Dataset records >>

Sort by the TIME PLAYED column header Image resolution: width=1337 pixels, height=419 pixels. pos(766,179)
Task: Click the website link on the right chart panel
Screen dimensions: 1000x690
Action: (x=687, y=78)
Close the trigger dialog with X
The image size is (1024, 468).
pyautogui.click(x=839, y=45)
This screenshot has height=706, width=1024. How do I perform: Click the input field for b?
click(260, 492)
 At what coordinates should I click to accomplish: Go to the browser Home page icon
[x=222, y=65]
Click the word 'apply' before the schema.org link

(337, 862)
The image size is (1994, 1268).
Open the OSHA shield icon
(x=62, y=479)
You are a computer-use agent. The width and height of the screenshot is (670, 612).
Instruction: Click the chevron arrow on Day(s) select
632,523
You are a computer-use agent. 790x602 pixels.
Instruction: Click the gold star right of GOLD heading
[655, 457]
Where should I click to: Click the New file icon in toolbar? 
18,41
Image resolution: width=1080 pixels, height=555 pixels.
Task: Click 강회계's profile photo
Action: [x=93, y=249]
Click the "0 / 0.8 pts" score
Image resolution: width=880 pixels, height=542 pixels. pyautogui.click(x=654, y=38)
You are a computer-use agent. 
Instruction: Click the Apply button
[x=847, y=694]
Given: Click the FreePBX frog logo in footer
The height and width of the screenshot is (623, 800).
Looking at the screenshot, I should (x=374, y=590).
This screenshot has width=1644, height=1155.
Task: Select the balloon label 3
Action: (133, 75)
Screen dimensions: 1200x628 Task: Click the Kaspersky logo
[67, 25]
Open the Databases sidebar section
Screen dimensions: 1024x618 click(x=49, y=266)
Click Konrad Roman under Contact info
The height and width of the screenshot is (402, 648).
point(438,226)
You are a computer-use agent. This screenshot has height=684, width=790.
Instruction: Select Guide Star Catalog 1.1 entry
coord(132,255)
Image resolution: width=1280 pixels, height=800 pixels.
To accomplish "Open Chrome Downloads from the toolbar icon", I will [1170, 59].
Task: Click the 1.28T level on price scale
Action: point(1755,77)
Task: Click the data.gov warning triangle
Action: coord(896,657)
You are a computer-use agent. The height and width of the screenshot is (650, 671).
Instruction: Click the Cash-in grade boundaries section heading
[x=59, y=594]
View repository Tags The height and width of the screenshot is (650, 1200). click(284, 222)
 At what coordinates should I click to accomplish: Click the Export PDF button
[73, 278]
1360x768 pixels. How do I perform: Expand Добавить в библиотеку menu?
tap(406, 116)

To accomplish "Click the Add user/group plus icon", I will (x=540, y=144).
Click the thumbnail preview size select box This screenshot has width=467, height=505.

Aim of the exercise >>
In the data above, each line holding "computer" is to be found and copied.

Problem solution >>
You are a computer-use agent. The width and height of the screenshot is (670, 612).
You are a computer-use agent. 790x602 pixels.
You are a computer-use agent. 
You are a computer-use agent. This screenshot has height=684, width=790.
You are a computer-use agent. The height and width of the screenshot is (650, 671).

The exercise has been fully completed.